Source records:
________

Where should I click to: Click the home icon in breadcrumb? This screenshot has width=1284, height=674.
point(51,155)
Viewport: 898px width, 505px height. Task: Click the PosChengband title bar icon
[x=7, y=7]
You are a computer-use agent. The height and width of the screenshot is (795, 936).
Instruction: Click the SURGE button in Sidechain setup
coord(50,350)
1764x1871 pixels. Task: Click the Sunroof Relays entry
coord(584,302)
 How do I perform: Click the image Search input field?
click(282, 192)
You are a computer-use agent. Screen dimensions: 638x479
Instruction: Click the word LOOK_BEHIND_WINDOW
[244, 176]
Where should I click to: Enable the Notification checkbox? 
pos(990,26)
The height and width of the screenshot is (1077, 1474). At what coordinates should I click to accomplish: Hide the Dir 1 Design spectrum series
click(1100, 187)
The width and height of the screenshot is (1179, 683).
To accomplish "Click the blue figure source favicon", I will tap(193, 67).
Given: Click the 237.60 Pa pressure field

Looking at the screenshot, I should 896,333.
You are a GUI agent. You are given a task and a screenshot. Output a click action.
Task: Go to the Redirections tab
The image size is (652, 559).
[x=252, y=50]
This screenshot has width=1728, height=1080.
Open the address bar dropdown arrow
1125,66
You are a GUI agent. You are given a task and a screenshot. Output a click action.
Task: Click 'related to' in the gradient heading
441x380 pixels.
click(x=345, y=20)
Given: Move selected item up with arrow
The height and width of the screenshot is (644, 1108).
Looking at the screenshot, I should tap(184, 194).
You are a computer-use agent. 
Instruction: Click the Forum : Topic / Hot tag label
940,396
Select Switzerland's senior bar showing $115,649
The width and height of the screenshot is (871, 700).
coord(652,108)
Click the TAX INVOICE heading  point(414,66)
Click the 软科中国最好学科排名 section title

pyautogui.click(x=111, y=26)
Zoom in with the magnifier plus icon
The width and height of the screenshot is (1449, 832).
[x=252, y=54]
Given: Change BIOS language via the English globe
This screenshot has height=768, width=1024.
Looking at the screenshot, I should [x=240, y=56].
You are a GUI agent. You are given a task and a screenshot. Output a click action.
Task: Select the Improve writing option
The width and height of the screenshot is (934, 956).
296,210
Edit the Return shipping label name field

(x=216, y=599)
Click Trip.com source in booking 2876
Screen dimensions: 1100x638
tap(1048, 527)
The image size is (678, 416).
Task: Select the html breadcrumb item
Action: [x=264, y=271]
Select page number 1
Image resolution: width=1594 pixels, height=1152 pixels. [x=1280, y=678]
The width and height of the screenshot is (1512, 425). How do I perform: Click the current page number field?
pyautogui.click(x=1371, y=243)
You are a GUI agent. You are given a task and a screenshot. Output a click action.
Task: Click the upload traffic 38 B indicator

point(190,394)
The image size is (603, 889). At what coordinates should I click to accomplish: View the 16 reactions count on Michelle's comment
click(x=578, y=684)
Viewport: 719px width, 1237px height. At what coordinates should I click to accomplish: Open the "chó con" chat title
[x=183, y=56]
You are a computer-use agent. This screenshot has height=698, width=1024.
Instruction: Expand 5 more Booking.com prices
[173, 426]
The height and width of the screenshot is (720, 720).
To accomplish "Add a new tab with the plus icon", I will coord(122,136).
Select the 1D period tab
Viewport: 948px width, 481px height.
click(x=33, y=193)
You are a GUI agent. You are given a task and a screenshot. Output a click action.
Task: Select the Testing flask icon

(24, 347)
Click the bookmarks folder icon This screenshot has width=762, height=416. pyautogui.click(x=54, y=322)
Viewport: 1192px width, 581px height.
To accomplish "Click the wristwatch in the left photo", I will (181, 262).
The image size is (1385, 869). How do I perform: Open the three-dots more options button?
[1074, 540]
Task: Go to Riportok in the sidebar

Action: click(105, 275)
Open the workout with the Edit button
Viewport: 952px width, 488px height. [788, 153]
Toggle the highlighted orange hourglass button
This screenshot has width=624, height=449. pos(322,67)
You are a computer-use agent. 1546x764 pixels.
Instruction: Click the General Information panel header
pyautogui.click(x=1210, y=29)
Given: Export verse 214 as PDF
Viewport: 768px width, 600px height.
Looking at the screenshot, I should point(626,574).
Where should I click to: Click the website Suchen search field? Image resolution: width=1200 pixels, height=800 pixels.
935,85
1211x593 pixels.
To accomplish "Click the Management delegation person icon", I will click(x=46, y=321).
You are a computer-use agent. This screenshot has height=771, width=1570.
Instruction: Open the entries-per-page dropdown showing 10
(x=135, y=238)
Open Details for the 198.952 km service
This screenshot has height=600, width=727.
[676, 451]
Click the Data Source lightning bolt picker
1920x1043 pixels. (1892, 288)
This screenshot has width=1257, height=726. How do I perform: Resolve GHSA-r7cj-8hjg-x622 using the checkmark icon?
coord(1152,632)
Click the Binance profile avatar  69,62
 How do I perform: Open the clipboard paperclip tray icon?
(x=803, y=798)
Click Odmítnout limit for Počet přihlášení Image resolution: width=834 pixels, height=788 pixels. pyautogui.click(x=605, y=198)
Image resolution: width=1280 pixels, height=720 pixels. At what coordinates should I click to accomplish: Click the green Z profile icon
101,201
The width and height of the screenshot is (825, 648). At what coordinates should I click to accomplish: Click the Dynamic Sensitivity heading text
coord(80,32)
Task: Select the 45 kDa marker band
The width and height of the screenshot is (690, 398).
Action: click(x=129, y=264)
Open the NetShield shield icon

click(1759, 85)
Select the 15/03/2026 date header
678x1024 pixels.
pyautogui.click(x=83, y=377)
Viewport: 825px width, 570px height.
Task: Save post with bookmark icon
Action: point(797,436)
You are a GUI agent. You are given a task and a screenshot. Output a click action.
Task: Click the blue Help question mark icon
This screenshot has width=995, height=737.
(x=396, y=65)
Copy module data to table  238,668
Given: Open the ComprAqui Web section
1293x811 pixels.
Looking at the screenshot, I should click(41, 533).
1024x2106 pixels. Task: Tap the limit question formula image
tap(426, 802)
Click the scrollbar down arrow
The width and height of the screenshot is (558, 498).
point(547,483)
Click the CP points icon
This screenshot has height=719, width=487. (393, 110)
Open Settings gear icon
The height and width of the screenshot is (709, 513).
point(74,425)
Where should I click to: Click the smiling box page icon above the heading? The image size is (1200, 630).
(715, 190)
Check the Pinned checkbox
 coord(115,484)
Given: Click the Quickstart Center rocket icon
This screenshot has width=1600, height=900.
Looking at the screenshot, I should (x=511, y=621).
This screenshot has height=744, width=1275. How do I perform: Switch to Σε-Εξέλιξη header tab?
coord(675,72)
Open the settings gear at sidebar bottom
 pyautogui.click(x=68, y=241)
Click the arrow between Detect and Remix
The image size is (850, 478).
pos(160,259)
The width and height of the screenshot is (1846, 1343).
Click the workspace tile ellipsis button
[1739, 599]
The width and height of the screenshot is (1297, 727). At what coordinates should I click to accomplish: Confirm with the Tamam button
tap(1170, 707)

________

For each record above, print an exact copy.

Where should I click to: Click the home icon in breadcrumb? This screenshot has width=1284, height=674.
point(51,155)
Viewport: 898px width, 505px height. Task: Click the PosChengband title bar icon
[x=7, y=7]
You are a computer-use agent. The height and width of the screenshot is (795, 936).
Instruction: Click the SURGE button in Sidechain setup
coord(50,350)
1764x1871 pixels. Task: Click the Sunroof Relays entry
coord(584,302)
 How do I perform: Click the image Search input field?
click(282, 192)
You are a computer-use agent. Screen dimensions: 638x479
Instruction: Click the word LOOK_BEHIND_WINDOW
[244, 176]
Where should I click to: Enable the Notification checkbox? 
pos(990,26)
The height and width of the screenshot is (1077, 1474). At what coordinates should I click to accomplish: Hide the Dir 1 Design spectrum series
click(1100, 187)
The width and height of the screenshot is (1179, 683).
To accomplish "Click the blue figure source favicon", I will tap(193, 67).
Given: Click the 237.60 Pa pressure field

Looking at the screenshot, I should 896,333.
You are a GUI agent. You are given a task and a screenshot. Output a click action.
Task: Go to the Redirections tab
The image size is (652, 559).
[x=252, y=50]
This screenshot has width=1728, height=1080.
Open the address bar dropdown arrow
1125,66
You are a GUI agent. You are given a task and a screenshot. Output a click action.
Task: Click 'related to' in the gradient heading
441x380 pixels.
click(x=345, y=20)
Given: Move selected item up with arrow
The height and width of the screenshot is (644, 1108).
Looking at the screenshot, I should tap(184, 194).
You are a computer-use agent. 
Instruction: Click the Forum : Topic / Hot tag label
940,396
Select Switzerland's senior bar showing $115,649
The width and height of the screenshot is (871, 700).
coord(652,108)
Click the TAX INVOICE heading  point(414,66)
Click the 软科中国最好学科排名 section title

pyautogui.click(x=111, y=26)
Zoom in with the magnifier plus icon
The width and height of the screenshot is (1449, 832).
[x=252, y=54]
Given: Change BIOS language via the English globe
This screenshot has height=768, width=1024.
Looking at the screenshot, I should [x=240, y=56].
You are a GUI agent. You are given a task and a screenshot. Output a click action.
Task: Select the Improve writing option
The width and height of the screenshot is (934, 956).
296,210
Edit the Return shipping label name field

(x=216, y=599)
Click Trip.com source in booking 2876
Screen dimensions: 1100x638
tap(1048, 527)
The image size is (678, 416).
Task: Select the html breadcrumb item
Action: [x=264, y=271]
Select page number 1
Image resolution: width=1594 pixels, height=1152 pixels. [x=1280, y=678]
The width and height of the screenshot is (1512, 425). How do I perform: Click the current page number field?
pyautogui.click(x=1371, y=243)
You are a GUI agent. You are given a task and a screenshot. Output a click action.
Task: Click the upload traffic 38 B indicator

point(190,394)
The image size is (603, 889). At what coordinates should I click to accomplish: View the 16 reactions count on Michelle's comment
click(x=578, y=684)
Viewport: 719px width, 1237px height. At what coordinates should I click to accomplish: Open the "chó con" chat title
[x=183, y=56]
You are a computer-use agent. This screenshot has height=698, width=1024.
Instruction: Expand 5 more Booking.com prices
[173, 426]
The height and width of the screenshot is (720, 720).
To accomplish "Add a new tab with the plus icon", I will coord(122,136).
Select the 1D period tab
Viewport: 948px width, 481px height.
click(x=33, y=193)
You are a GUI agent. You are given a task and a screenshot. Output a click action.
Task: Select the Testing flask icon

(24, 347)
Click the bookmarks folder icon This screenshot has width=762, height=416. pyautogui.click(x=54, y=322)
Viewport: 1192px width, 581px height.
To accomplish "Click the wristwatch in the left photo", I will (181, 262).
The image size is (1385, 869). How do I perform: Open the three-dots more options button?
[1074, 540]
Task: Go to Riportok in the sidebar

Action: click(105, 275)
Open the workout with the Edit button
Viewport: 952px width, 488px height. [788, 153]
Toggle the highlighted orange hourglass button
This screenshot has width=624, height=449. pos(322,67)
You are a computer-use agent. 1546x764 pixels.
Instruction: Click the General Information panel header
pyautogui.click(x=1210, y=29)
Given: Export verse 214 as PDF
Viewport: 768px width, 600px height.
Looking at the screenshot, I should point(626,574).
Where should I click to: Click the website Suchen search field? Image resolution: width=1200 pixels, height=800 pixels.
935,85
1211x593 pixels.
To accomplish "Click the Management delegation person icon", I will click(x=46, y=321).
You are a computer-use agent. This screenshot has height=771, width=1570.
Instruction: Open the entries-per-page dropdown showing 10
(x=135, y=238)
Open Details for the 198.952 km service
This screenshot has height=600, width=727.
[676, 451]
Click the Data Source lightning bolt picker
1920x1043 pixels. (1892, 288)
This screenshot has width=1257, height=726. How do I perform: Resolve GHSA-r7cj-8hjg-x622 using the checkmark icon?
coord(1152,632)
Click the Binance profile avatar  69,62
 How do I perform: Open the clipboard paperclip tray icon?
(x=803, y=798)
Click Odmítnout limit for Počet přihlášení Image resolution: width=834 pixels, height=788 pixels. pyautogui.click(x=605, y=198)
Image resolution: width=1280 pixels, height=720 pixels. At what coordinates should I click to accomplish: Click the green Z profile icon
101,201
The width and height of the screenshot is (825, 648). At what coordinates should I click to accomplish: Click the Dynamic Sensitivity heading text
coord(80,32)
Task: Select the 45 kDa marker band
The width and height of the screenshot is (690, 398).
Action: click(x=129, y=264)
Open the NetShield shield icon

click(1759, 85)
Select the 15/03/2026 date header
678x1024 pixels.
pyautogui.click(x=83, y=377)
Viewport: 825px width, 570px height.
Task: Save post with bookmark icon
Action: point(797,436)
You are a GUI agent. You are given a task and a screenshot. Output a click action.
Task: Click the blue Help question mark icon
This screenshot has width=995, height=737.
(x=396, y=65)
Copy module data to table  238,668
Given: Open the ComprAqui Web section
1293x811 pixels.
Looking at the screenshot, I should click(41, 533).
1024x2106 pixels. Task: Tap the limit question formula image
tap(426, 802)
Click the scrollbar down arrow
The width and height of the screenshot is (558, 498).
point(547,483)
Click the CP points icon
This screenshot has height=719, width=487. (393, 110)
Open Settings gear icon
The height and width of the screenshot is (709, 513).
point(74,425)
Where should I click to: Click the smiling box page icon above the heading? The image size is (1200, 630).
(715, 190)
Check the Pinned checkbox
 coord(115,484)
Given: Click the Quickstart Center rocket icon
This screenshot has width=1600, height=900.
Looking at the screenshot, I should (x=511, y=621).
This screenshot has height=744, width=1275. How do I perform: Switch to Σε-Εξέλιξη header tab?
coord(675,72)
Open the settings gear at sidebar bottom
 pyautogui.click(x=68, y=241)
Click the arrow between Detect and Remix
The image size is (850, 478).
pos(160,259)
The width and height of the screenshot is (1846, 1343).
Click the workspace tile ellipsis button
[1739, 599]
The width and height of the screenshot is (1297, 727). At what coordinates should I click to accomplish: Confirm with the Tamam button
tap(1170, 707)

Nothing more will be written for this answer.